Exercise goal: Output the lines between the one holding "The image size is (1456, 819)." and the one holding "Looking at the screenshot, I should (x=149, y=403).", inclusive, reproduced verbatim.

Extracted records:
▽

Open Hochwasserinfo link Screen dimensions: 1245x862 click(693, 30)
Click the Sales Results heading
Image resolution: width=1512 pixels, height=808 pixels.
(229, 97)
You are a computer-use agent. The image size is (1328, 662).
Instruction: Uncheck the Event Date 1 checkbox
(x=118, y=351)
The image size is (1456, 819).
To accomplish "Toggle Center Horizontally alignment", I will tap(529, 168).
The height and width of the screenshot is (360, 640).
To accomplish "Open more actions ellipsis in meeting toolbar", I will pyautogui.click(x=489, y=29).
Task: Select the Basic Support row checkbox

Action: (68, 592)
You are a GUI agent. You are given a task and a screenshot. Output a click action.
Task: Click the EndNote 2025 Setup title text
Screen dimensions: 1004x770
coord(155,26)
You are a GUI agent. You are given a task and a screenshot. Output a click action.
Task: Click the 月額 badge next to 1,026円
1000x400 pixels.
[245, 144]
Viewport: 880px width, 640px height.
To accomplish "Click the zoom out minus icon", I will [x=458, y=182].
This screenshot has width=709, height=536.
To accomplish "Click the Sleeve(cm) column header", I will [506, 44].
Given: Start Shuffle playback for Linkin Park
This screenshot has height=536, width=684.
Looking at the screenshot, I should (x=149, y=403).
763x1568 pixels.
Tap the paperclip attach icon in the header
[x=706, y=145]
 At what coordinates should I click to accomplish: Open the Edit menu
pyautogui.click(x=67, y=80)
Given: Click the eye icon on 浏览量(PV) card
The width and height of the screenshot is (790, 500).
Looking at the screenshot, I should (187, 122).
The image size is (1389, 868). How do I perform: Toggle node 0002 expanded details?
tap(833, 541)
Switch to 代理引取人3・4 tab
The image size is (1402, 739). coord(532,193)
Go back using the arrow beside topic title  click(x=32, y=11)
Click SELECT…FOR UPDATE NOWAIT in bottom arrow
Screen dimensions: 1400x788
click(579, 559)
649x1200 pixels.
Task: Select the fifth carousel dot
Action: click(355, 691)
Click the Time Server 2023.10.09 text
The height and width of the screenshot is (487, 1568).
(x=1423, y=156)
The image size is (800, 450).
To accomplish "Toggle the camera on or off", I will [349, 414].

△

Complete output:
The image size is (1456, 819).
To accomplish "Toggle Center Horizontally alignment", I will tap(529, 168).
The height and width of the screenshot is (360, 640).
To accomplish "Open more actions ellipsis in meeting toolbar", I will pyautogui.click(x=489, y=29).
Task: Select the Basic Support row checkbox

Action: (68, 592)
You are a GUI agent. You are given a task and a screenshot. Output a click action.
Task: Click the EndNote 2025 Setup title text
Screen dimensions: 1004x770
coord(155,26)
You are a GUI agent. You are given a task and a screenshot. Output a click action.
Task: Click the 月額 badge next to 1,026円
1000x400 pixels.
[245, 144]
Viewport: 880px width, 640px height.
To accomplish "Click the zoom out minus icon", I will [x=458, y=182].
This screenshot has width=709, height=536.
To accomplish "Click the Sleeve(cm) column header", I will [506, 44].
Given: Start Shuffle playback for Linkin Park
This screenshot has height=536, width=684.
Looking at the screenshot, I should (x=149, y=403).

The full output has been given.